Semi-active devices use the building's own motion to produce resistive forces and are thus strictly dissipative and require little power. Devices that independently control the binary open/closed valve state can enable novel device hysteresis loops that were not previously possible. However, some device hysteresis loops cannot be obtained without active analog valve control allowing slower, controlled release of stored energy, and is presents an ongoing limitation in obtaining the full range of possibilities offered by these devices. This in silico study develops a proportional-derivative feedback control law using a validated nonlinear device model to track an ideal diamond-shaped force-displacement response profile using active analog valve control. It is validated by comparison to the ideal shape for both sinusoidal and random seismic input motions. Structural application specific spectral analysis compares the performance for the non-linear, actively controlled case to those obtained with an ideal, linear model to validate that the potential performance will be retained when considering realistic nonlinear behaviour and the designed valve control approach. Results show tracking of the device force-displacement loop to within 3-5% of the desired ideal curve.
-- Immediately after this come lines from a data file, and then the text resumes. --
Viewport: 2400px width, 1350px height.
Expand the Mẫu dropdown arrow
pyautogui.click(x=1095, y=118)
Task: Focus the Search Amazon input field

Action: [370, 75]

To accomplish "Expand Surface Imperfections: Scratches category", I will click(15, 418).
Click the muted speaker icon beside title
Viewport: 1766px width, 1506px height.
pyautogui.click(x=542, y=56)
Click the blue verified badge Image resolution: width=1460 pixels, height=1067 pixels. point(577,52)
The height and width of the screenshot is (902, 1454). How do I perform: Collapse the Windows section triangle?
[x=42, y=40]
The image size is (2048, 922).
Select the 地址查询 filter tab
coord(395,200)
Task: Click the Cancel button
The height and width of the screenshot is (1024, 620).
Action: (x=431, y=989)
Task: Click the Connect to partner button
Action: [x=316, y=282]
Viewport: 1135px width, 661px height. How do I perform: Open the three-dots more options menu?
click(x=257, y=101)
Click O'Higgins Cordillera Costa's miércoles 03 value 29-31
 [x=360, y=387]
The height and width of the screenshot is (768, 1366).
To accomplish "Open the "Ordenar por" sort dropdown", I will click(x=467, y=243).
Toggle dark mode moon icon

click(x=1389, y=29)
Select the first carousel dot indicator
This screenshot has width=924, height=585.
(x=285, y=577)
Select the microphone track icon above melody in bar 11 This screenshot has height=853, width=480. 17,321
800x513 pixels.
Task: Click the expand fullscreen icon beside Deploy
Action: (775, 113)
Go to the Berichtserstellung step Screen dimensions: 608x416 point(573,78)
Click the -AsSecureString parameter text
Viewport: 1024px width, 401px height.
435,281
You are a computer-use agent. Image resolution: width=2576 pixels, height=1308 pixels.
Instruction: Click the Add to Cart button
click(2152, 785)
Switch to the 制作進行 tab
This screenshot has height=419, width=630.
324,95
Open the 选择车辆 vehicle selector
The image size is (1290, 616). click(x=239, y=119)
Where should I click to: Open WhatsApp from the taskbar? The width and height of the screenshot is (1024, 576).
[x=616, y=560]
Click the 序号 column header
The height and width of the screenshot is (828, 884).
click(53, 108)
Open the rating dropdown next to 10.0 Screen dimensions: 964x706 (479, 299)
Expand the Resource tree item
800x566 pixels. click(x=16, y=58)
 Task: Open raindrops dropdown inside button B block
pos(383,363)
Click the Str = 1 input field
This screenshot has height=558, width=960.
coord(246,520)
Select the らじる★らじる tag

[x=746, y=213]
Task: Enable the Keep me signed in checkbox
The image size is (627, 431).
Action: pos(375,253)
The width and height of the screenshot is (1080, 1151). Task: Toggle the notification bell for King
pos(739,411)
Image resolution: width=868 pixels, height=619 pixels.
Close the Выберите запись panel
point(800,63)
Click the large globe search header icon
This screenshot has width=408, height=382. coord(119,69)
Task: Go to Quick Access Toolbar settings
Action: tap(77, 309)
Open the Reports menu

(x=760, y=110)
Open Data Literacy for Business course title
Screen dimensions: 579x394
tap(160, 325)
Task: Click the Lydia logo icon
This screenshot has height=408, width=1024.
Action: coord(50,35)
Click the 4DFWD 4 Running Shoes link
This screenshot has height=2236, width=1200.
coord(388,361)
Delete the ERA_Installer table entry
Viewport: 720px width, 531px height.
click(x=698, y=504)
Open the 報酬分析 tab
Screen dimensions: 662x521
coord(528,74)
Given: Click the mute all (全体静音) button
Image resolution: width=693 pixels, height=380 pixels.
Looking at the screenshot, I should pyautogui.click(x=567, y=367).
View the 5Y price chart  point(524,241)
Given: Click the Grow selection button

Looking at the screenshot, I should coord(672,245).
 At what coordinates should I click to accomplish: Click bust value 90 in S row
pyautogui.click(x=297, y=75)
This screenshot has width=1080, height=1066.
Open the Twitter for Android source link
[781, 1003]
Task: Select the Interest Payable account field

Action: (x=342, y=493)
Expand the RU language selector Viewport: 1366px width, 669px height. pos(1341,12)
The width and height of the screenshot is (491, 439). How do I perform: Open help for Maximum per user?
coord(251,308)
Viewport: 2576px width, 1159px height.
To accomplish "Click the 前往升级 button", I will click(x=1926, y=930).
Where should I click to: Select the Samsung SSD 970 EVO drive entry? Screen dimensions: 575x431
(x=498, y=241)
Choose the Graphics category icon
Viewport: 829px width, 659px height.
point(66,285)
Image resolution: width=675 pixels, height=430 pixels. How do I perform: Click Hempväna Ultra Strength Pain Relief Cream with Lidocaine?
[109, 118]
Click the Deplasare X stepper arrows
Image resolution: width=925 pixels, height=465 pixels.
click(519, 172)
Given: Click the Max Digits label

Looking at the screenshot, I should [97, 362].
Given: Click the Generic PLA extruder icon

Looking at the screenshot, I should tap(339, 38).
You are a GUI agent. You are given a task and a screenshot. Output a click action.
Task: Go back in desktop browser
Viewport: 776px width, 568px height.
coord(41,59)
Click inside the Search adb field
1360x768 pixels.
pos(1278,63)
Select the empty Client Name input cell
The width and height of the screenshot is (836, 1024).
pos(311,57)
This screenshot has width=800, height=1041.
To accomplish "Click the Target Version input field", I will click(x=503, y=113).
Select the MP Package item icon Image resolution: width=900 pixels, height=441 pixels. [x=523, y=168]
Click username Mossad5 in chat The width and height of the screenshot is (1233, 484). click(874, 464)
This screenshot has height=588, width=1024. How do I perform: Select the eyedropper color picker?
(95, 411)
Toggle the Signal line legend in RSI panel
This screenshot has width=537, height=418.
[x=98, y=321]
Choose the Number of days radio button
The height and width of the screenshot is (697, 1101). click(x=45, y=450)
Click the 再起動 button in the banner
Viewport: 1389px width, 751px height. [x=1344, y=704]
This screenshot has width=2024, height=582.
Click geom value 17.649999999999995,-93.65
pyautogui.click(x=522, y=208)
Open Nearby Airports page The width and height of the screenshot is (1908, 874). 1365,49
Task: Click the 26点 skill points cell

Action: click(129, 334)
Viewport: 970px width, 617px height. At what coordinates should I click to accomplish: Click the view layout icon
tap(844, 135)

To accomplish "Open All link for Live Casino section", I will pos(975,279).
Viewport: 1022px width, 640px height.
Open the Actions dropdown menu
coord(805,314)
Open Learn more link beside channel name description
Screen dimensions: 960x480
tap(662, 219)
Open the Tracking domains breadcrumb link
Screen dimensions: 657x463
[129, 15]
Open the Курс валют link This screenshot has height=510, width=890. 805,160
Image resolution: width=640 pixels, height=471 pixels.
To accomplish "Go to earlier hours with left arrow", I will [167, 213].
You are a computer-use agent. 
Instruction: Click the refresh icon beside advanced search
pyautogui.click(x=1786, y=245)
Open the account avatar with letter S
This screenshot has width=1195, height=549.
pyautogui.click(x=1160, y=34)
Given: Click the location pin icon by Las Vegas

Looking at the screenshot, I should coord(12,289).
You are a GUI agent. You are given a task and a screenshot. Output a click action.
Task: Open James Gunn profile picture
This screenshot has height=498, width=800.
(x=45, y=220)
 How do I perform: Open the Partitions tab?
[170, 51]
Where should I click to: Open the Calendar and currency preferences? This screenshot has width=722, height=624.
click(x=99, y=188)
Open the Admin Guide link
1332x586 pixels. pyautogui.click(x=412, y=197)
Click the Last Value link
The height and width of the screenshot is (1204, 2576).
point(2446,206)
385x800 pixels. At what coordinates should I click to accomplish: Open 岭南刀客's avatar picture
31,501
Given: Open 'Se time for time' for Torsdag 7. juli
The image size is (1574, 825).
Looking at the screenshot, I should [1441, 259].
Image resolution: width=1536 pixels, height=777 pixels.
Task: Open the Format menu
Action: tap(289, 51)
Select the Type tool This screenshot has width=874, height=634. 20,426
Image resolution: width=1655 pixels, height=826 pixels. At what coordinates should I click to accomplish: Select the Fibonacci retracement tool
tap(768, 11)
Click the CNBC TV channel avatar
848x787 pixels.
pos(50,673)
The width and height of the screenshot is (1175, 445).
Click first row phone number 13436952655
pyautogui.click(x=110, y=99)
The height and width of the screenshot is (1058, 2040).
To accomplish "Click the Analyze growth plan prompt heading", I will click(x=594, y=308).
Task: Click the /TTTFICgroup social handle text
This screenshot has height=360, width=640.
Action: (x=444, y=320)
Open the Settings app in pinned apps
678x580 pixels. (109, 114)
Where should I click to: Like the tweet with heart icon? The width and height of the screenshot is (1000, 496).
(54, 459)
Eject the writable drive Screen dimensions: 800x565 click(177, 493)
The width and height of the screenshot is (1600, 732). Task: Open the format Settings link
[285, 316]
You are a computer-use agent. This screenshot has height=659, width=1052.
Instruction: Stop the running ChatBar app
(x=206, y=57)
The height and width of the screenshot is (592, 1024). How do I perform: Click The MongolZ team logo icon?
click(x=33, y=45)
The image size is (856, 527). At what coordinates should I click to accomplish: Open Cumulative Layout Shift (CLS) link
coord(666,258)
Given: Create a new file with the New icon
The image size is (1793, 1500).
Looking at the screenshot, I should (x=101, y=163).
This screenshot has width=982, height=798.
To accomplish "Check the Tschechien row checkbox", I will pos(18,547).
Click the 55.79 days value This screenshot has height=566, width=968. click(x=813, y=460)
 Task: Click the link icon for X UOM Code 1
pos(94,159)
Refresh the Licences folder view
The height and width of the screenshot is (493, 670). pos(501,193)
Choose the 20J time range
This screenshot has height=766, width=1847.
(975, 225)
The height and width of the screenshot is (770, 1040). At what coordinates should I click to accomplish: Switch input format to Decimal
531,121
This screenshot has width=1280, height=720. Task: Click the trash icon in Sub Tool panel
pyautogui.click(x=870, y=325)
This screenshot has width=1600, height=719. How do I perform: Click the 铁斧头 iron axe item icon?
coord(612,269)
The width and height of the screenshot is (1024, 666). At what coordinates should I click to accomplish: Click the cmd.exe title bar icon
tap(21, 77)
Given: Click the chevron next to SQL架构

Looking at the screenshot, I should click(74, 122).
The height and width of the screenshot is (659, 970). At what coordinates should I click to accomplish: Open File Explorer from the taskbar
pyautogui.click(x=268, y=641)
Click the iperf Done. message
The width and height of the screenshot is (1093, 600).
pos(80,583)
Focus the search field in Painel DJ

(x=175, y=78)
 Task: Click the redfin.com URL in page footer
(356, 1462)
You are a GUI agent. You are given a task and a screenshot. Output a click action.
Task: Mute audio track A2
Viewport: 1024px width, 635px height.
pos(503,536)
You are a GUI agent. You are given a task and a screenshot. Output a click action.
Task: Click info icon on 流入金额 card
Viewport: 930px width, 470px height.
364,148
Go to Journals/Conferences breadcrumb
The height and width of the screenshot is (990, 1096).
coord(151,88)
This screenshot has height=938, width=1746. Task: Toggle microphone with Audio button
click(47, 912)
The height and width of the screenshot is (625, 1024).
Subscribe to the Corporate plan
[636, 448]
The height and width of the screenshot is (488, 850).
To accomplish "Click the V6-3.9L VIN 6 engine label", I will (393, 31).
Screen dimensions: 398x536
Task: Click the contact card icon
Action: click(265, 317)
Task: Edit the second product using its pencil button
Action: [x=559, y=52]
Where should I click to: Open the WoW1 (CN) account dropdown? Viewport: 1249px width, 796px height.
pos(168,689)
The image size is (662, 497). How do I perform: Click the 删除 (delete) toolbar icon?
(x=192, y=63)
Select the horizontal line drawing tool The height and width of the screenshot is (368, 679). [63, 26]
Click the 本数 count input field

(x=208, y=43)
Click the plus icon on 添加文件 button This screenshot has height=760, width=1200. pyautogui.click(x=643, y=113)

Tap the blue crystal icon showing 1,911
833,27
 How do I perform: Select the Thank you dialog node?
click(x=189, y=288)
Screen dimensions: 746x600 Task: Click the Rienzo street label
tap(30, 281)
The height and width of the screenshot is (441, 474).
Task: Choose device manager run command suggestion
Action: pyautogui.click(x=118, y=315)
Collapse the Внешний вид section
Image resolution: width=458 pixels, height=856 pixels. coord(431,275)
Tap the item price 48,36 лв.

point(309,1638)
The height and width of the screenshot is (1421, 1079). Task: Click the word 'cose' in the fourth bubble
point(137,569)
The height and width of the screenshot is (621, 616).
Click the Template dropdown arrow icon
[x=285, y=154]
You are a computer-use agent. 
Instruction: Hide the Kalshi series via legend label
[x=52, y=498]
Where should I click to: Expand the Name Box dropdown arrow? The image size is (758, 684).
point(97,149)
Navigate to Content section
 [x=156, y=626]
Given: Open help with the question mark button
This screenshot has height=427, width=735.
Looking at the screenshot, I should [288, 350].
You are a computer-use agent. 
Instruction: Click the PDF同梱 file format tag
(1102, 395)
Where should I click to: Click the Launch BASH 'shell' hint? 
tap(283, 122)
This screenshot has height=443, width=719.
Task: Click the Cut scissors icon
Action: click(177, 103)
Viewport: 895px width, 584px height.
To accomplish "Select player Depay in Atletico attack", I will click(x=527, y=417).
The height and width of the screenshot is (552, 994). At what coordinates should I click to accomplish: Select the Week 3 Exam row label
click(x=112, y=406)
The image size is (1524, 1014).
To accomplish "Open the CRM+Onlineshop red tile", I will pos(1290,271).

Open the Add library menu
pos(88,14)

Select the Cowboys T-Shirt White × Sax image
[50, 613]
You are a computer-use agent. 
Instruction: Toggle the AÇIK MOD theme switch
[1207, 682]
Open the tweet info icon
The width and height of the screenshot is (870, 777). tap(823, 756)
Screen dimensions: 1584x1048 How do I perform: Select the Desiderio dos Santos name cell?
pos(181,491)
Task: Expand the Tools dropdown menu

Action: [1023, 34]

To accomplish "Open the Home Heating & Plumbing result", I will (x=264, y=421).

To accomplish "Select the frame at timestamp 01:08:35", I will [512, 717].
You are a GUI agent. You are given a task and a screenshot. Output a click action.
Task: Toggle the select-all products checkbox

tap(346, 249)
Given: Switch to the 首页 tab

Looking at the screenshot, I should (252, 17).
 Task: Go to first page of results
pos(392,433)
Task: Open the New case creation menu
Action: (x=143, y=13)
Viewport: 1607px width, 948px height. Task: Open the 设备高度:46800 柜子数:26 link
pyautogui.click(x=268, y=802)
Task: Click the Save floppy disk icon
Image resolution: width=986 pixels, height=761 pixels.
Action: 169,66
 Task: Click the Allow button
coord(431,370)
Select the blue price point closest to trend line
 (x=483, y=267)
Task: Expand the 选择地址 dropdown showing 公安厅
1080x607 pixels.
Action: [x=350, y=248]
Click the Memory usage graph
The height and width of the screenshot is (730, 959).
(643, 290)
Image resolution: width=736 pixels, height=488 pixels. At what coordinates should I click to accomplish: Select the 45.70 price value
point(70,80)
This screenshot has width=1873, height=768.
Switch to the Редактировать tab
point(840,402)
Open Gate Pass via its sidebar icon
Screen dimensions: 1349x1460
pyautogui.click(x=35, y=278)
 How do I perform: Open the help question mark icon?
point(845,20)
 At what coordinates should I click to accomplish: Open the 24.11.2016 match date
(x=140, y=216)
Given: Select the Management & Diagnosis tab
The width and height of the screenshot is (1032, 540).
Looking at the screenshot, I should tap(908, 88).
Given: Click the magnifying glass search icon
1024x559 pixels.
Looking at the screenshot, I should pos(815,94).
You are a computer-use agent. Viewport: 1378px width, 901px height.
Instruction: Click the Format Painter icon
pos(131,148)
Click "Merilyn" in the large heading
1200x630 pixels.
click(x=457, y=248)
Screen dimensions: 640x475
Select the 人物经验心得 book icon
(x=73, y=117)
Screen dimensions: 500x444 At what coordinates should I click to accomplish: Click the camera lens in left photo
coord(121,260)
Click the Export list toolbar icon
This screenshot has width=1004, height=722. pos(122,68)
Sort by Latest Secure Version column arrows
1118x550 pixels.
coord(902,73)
Valve delay, rather than control law design, is the primary limiting factor, and analysis indicates a ratio of valve delay to structural period must be 1/10 or smaller to ensure adequate tracking, relating valve performance to structural period and overall device performance under control. Overall, the results show that active analog feedback control of energy release in these devices can significantly increase the range of resetable, valve-controlled semi-active device performance and hysteresis loops, in turn increasing their performance envelop and application space.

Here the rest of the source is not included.